Con la aparición de insuficiencia cardíaca la presión venosa central se eleva, lo que es un signo nefasto.
TRATAMIENTO
En el shock séptico hay que agregar otros tratamientos, control de la infección y eliminación de la fuente de contaminación bacteriana.
Para su tratamiento se utilizan: soluciones salinas (especialmente Ringer lactato),sangre o glóbulos rojos sedimentados, según necesidad, plasma, corticoides a dosis elevadas, antibióticos adecuados, a menudo diuréticos.
Los glucocorticoides inhiben la unión de la toxina al complemento, la administración de dosis farmacológicas de esteroides es controvertida, aunque se ha informado de mejorías en la función cardíaca, pulmonar y renal.
Se sabe que las dosis altas de esteroides tienen acción inotrópica moderada y producen vasodilatación periférica leve.
Se postula que estabilizan la membrana celular y lisosomal
Metilprednisolona 15 a 30 mg/kg, 1 o 2 dosis, o dexametasona 3 a 6 mg/kg E.V. Se repite en 2 a 4 hs si no se obtienen los efectos deseados.
Sin embargo, se corre el riesgo de la inmunosupresión que estas sustancias producen.
Fentolamina o fenoxibenzamina (Bloqueadores alfa, actualmente tienen interés histórico)
Los vasopresores alfa adrenérgicos son nocivos, producen aumento de la resistencia periférica por vasoconstricción.
Dopamina a dosis de 3 mcg/kg/min , tiene efecto vasodilatador (estimulante beta), actua sobre los receptores de dopamina, en la circulación mesentérica y renal, aumentando el flujo, por vasodilatación y disminuyendo la resistencia periférica total; pero a dosis mayores de 10 mcg/kg/min, ejerce efecto alfa nocivo.
La utilización de una bomba de balón intra-aórtica (IABP) ha demostrado su utilidad para salvar a algunos pacientes con lesiones miocárdicas. Durante la diástole, el inflado del balón vacía la aorta en dirección central, hacia las circulaciones coronaria y cerebral y periféricamente hacia las visceras abdominales.
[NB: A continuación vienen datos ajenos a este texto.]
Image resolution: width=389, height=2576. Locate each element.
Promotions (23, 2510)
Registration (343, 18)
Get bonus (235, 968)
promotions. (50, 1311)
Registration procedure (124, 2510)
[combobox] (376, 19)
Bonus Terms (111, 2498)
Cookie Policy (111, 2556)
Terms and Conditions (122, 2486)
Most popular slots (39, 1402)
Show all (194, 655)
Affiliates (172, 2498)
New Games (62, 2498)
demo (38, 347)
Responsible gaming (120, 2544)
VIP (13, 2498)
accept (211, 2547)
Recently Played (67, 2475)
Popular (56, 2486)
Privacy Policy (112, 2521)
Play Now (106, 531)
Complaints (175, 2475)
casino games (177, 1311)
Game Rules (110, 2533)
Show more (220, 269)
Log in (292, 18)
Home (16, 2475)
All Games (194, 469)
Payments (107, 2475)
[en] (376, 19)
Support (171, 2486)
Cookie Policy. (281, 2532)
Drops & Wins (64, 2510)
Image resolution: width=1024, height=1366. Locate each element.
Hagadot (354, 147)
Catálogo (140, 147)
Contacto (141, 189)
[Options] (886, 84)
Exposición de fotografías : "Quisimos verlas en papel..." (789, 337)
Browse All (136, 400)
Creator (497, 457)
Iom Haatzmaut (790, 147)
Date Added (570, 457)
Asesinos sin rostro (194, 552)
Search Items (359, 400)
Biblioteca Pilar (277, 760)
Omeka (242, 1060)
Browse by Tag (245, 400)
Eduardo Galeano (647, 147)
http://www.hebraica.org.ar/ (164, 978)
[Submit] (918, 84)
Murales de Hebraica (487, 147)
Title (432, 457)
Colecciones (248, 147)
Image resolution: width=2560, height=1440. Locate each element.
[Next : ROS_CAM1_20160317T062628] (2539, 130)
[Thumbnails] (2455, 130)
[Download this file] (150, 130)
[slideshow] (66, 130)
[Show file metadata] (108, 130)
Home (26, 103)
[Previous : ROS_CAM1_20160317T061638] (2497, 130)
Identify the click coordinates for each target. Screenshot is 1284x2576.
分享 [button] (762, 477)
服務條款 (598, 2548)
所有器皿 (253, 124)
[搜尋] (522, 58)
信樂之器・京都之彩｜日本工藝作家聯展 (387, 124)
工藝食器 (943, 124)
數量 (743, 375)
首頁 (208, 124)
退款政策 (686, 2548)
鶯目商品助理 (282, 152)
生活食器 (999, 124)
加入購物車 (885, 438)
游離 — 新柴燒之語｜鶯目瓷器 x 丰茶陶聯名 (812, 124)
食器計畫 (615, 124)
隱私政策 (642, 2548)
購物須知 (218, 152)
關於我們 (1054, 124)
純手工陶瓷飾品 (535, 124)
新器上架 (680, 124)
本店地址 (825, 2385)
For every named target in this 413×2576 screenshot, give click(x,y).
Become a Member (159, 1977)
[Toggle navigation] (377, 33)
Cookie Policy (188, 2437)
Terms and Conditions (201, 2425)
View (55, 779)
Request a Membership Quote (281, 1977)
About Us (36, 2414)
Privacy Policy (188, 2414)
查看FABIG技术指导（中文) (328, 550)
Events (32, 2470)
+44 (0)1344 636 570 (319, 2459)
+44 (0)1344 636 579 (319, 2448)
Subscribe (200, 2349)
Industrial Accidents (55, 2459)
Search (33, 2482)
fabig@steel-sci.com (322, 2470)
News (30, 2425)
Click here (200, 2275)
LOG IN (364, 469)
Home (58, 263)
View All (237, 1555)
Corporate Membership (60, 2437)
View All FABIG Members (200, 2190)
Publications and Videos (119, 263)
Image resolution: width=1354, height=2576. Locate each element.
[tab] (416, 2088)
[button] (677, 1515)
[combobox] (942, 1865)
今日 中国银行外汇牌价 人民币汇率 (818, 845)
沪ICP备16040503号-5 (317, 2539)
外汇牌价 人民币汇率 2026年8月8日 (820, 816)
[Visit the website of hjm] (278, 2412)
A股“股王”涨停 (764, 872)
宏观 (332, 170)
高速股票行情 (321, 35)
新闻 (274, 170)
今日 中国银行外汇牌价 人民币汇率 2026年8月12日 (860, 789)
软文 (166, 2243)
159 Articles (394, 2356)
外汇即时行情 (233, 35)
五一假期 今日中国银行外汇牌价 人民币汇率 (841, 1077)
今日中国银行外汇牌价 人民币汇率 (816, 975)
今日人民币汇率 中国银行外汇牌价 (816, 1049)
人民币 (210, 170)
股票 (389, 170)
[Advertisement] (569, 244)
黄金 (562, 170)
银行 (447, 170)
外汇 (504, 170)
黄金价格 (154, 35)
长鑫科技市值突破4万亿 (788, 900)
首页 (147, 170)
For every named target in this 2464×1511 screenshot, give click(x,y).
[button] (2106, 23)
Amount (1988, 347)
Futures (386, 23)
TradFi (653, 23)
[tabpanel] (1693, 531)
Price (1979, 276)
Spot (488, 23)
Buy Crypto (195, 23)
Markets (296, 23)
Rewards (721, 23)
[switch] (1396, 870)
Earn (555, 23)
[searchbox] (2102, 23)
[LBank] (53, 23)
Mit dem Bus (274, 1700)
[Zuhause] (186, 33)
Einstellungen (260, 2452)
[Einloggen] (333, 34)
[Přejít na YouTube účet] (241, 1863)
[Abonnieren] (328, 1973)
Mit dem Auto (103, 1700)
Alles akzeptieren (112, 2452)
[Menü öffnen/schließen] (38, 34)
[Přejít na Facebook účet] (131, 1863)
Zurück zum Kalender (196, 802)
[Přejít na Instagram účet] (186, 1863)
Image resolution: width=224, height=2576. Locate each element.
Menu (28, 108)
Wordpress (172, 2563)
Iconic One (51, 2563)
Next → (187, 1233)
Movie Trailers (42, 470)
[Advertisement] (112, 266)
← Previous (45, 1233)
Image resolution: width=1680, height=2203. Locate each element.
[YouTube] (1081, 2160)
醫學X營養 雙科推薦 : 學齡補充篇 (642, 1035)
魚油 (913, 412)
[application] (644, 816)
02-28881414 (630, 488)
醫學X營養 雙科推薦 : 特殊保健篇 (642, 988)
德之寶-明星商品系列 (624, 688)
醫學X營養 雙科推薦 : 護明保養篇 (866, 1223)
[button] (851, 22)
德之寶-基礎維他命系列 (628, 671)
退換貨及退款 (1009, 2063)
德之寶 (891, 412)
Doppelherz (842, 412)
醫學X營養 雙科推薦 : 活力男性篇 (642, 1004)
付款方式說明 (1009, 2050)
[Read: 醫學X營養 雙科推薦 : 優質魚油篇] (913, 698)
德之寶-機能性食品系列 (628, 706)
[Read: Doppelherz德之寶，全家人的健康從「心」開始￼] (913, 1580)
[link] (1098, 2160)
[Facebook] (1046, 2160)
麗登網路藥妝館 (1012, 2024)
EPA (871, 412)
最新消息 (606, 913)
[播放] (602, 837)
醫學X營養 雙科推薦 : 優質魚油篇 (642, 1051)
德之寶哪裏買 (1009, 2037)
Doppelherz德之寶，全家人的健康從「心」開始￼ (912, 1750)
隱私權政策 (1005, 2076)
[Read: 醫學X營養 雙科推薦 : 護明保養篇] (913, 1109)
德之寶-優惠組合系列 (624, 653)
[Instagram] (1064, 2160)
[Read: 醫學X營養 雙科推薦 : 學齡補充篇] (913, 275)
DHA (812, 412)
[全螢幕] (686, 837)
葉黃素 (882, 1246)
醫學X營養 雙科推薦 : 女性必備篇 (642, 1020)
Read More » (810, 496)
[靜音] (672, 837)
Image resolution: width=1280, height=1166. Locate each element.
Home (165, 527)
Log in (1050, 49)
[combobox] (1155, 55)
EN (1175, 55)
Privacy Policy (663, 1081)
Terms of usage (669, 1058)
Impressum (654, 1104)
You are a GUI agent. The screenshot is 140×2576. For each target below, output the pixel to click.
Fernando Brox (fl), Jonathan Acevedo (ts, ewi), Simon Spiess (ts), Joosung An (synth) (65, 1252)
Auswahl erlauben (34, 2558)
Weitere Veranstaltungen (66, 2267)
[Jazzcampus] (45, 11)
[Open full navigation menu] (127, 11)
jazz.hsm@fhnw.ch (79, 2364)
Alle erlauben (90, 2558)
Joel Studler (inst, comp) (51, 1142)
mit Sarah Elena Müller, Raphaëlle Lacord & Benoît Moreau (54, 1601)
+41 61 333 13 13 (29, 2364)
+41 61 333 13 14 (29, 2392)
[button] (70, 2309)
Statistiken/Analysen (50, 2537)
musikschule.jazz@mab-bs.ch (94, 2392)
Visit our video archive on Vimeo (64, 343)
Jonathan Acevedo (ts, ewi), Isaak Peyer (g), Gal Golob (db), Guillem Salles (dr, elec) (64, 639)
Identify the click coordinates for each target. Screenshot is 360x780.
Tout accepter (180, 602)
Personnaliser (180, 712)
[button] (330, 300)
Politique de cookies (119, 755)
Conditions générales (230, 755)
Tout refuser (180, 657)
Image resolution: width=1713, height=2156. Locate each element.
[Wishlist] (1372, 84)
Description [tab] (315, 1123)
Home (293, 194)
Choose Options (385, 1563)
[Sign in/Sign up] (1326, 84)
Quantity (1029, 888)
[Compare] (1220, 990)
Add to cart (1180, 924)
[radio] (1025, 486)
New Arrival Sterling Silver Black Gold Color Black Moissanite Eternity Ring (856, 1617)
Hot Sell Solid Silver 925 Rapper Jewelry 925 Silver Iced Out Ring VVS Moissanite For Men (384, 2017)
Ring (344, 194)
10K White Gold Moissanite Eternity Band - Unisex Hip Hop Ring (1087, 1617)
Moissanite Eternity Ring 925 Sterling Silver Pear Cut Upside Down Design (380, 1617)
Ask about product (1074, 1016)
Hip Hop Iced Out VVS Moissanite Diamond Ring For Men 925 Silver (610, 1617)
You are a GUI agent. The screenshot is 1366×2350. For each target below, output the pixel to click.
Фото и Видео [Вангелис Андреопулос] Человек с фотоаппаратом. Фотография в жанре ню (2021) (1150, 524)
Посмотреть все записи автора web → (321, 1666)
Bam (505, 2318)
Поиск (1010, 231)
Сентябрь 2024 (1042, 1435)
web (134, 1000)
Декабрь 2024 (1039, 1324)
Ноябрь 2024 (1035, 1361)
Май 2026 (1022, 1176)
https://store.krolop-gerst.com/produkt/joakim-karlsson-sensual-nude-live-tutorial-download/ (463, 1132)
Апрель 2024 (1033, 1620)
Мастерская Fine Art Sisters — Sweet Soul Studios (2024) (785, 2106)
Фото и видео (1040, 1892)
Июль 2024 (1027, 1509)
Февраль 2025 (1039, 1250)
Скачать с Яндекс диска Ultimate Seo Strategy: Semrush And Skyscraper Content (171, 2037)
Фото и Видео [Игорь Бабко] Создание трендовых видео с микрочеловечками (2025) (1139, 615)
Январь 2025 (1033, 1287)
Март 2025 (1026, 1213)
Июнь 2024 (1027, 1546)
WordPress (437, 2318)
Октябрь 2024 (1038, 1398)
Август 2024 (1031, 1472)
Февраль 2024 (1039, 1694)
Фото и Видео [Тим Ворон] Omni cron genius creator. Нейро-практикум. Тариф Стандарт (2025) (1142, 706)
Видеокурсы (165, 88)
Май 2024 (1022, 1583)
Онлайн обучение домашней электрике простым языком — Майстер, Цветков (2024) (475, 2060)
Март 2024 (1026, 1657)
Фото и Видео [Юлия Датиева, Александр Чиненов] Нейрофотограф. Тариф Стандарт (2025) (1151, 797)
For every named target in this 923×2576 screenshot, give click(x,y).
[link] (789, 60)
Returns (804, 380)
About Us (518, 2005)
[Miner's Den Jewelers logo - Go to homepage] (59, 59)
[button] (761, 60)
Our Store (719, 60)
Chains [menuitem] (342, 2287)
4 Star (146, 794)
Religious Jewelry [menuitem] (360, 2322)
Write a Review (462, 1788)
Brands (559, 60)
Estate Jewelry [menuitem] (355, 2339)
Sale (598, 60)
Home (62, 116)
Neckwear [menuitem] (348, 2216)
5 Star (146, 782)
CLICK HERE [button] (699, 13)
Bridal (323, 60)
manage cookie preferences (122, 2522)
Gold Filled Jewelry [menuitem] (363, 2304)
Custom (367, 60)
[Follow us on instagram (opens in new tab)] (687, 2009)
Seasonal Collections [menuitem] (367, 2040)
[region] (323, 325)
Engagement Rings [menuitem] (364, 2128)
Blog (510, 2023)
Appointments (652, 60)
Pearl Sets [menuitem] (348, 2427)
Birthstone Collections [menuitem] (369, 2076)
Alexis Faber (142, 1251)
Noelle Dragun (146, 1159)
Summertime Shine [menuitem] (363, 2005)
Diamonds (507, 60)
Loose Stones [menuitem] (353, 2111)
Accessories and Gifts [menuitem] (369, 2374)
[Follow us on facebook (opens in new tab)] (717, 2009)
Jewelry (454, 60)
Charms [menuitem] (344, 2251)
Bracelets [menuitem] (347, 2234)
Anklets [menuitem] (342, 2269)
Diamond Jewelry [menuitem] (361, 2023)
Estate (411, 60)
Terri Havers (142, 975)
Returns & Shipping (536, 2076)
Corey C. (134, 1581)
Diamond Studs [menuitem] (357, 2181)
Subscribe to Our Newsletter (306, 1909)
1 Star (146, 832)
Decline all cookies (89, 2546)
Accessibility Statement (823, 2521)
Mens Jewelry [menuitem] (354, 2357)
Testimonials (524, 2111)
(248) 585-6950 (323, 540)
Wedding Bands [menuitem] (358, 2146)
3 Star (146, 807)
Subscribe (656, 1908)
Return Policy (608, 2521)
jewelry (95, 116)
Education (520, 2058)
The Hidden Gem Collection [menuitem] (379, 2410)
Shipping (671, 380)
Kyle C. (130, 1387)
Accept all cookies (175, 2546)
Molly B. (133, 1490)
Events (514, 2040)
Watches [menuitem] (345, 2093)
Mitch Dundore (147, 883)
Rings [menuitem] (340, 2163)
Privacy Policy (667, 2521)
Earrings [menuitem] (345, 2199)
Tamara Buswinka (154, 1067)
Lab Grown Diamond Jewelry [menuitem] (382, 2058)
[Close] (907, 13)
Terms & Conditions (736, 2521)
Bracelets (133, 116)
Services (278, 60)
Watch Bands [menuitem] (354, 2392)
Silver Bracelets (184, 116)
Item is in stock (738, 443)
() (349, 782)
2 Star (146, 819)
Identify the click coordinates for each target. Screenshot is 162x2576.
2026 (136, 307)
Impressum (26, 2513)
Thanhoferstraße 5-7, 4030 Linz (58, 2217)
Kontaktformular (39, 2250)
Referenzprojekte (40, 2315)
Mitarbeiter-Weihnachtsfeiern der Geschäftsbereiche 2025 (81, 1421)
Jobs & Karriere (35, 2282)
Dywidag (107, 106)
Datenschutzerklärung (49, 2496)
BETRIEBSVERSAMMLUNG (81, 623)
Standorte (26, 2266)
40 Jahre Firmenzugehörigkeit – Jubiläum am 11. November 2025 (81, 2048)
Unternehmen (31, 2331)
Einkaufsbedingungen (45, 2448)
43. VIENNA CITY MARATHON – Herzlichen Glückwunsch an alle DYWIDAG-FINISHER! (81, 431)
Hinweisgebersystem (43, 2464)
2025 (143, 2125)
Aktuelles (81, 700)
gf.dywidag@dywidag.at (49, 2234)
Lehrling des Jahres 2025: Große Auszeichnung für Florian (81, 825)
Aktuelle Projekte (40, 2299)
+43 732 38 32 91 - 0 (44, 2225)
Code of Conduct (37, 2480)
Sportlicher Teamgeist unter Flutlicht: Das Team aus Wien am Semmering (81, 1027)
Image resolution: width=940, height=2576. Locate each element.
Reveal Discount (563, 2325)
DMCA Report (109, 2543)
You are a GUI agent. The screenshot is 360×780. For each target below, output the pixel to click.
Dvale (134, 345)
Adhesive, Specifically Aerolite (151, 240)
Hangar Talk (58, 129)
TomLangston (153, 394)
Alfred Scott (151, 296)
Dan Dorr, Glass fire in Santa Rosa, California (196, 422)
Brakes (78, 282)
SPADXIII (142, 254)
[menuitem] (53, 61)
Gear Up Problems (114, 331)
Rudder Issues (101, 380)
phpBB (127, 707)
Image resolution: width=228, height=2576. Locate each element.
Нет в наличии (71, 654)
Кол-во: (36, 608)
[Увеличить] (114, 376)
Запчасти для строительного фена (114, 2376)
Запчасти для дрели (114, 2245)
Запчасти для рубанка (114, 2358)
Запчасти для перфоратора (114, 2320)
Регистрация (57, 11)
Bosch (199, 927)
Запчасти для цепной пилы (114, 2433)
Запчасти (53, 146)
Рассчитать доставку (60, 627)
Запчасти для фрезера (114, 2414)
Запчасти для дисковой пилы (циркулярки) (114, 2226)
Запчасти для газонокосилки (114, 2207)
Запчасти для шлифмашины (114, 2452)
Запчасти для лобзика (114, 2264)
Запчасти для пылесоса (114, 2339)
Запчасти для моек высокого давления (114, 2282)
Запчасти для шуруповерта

Durante la sístole el ventrículo izquierdo expulsa la sangre hacia la aorta vacía; esta disminución de la post-carga disminuye el trabajo necesario para el vaciado del ventrículo izquierdo. asimismo se produce un vaciado más completo con lo que se disminuye la tensión de la pared y la demanda de oxígeno.
Disminuye en un 15 a 20 % el trabajo cardíaco y la demanda de oxígeno. Aunque al principio se utilizaba solo en el shock cardiogénico, la bomba de balón intra-aórtica o balón de contrapulsación, se emplea ahora en los casos de shock traumático y séptico grave.